The
coronavirus disease 2019 (COVID-19) caused by
infection of the severe respiratory syndrome coronavirus-2 (SARS-CoV-2) significantly impacted human society. Recently, the synthetic pure
glucocorticoid dexamethasone was identified as an effective compound for treatment of severe
COVID-19. However,
glucocorticoids are generally harmful for
infectious diseases, such as bacterial
sepsis and severe
influenza pneumonia, which can develop
respiratory failure and systemic
inflammation similar to
COVID-19. This apparent inconsistency suggests the presence of pathologic mechanism(s) unique to
COVID-19 that renders this
steroid effective. We review plausible mechanisms and advance the hypothesis that
SARS-CoV-2 infection is accompanied by infected cell-specific
glucocorticoid insensitivity as reported for some other viruses.

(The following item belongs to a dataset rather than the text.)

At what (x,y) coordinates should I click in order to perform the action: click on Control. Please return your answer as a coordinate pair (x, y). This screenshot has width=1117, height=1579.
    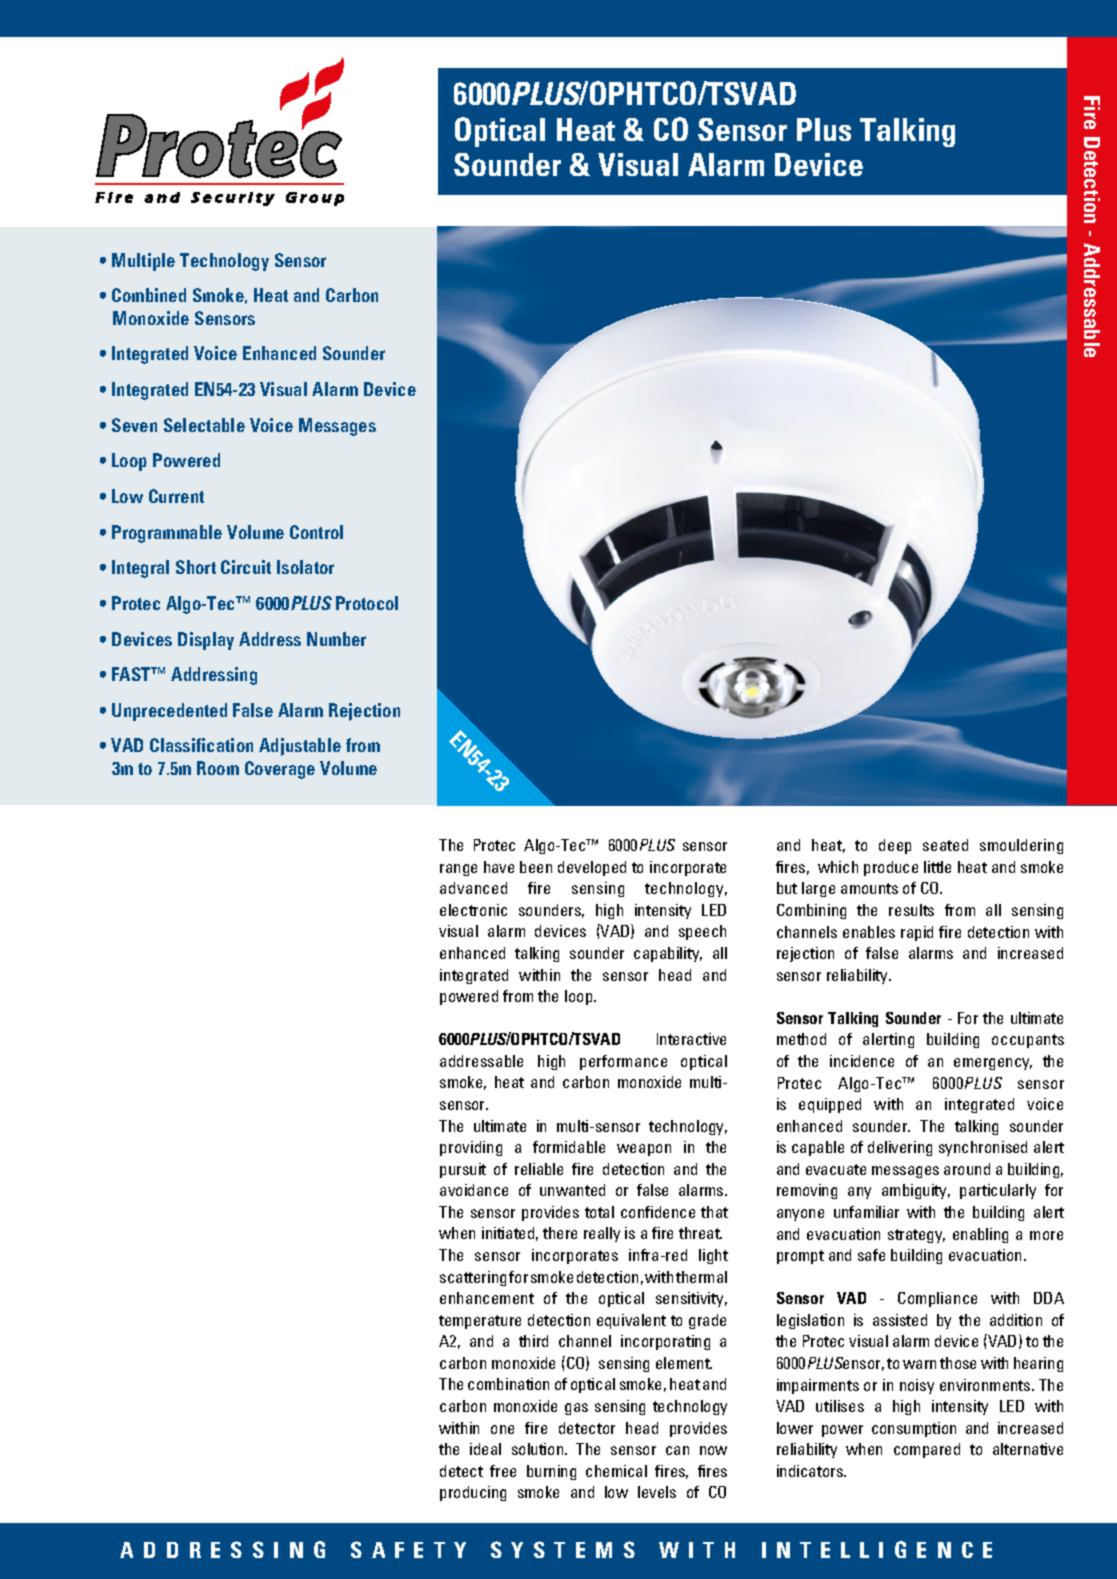
    Looking at the image, I should click on (316, 532).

This alteration in local
glucocorticoid actions interferes with undesired
glucocorticoid to facilitate viral replication but does not affect desired anti-inflammatory properties in non-infected organs/tissues. We postulate that the virus coincidentally causes
glucocorticoid insensitivity in the process of modulating host cell activities for promoting its replication in infected cells. We explore this tenet focusing on SARS-CoV-2-encoding
proteins and potential molecular mechanisms supporting this hypothetical
glucocorticoid insensitivity unique to
COVID-19 but not characteristic of other life-threatening
viral diseases, probably due to a difference in specific virally-encoded molecules and host cell activities modulated by them.